Pero no podía detenerse. No ahora. Miró a Anna, su respiración cada vez más pesada.

—Vamos al hospital —dijo en voz alta—. No podemos perder más tiempo.

Mientras conducía, sus pensamientos se amontonaban. Sentía rabia. Miedo. Frustración. Todo por ese maldito forcejeo, ese hombre que intentó robarle, esa herida que ahora le robaba tiempo a lo único que quería: proteger a su familia y encontrar a sus padres.

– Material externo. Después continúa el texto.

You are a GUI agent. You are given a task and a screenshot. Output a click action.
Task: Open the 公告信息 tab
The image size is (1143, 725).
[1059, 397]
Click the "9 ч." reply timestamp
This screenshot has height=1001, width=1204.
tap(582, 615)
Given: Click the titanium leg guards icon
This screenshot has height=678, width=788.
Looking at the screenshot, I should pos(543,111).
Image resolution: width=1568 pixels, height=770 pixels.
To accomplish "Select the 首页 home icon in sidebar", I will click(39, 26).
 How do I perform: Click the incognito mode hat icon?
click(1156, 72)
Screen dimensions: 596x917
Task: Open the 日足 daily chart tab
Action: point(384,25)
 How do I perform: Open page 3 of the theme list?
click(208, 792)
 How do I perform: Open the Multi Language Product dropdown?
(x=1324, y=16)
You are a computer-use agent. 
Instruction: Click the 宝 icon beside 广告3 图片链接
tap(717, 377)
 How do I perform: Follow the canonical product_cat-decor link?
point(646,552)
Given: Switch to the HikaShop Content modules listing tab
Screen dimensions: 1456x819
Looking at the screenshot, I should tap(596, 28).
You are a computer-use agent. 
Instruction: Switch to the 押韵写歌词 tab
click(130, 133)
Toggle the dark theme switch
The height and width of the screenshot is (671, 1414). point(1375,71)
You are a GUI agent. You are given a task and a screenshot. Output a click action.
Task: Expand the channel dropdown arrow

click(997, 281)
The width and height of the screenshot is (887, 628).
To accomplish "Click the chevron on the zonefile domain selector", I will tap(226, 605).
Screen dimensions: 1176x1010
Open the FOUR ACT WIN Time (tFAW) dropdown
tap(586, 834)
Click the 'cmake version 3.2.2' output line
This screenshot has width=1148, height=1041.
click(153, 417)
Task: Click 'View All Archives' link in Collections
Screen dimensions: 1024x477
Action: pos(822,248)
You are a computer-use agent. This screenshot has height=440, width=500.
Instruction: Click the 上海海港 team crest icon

Había perdido un tiempo precioso. Pero no pensaba perderla a ella.

El coche giró por la avenida principal. El hospital apareció frente a ellos, silueta gris y monolítica contra el cielo aún oscuro.

Frenó en seco frente a la entrada. Saltó del asiento y gritó con todas sus fuerzas:

—¡¿HAY ALGÚN MÉDICO AQUÍ?! ¡¡MI MUJER SE ESTÁ MURIENDO!!

La puerta del hospital estaba abierta. Entró corriendo.

El vestíbulo estaba lleno... pero no de médicos. No de enfermeras. No de esperanza.

Eran saqueadores. Hombres y mujeres con mochilas llenas de medicamentos, vendas, todo lo que pudieran agarrar. Algunos ni lo necesitaban, solo actuaban por miedo.

—¡¿UN MÉDICO?! ¡POR FAVOR! —gritó Bruno, desesperado, la voz rota.

Un hombre, con una caja de medicamentos en las manos, se giró. Tenía la barba desordenada, los ojos cansados. Lo miró sin compasión, pero tampoco con maldad.

—Aquí ya no hay médicos, amigo —dijo, con una calma que dolía—. Solo caos.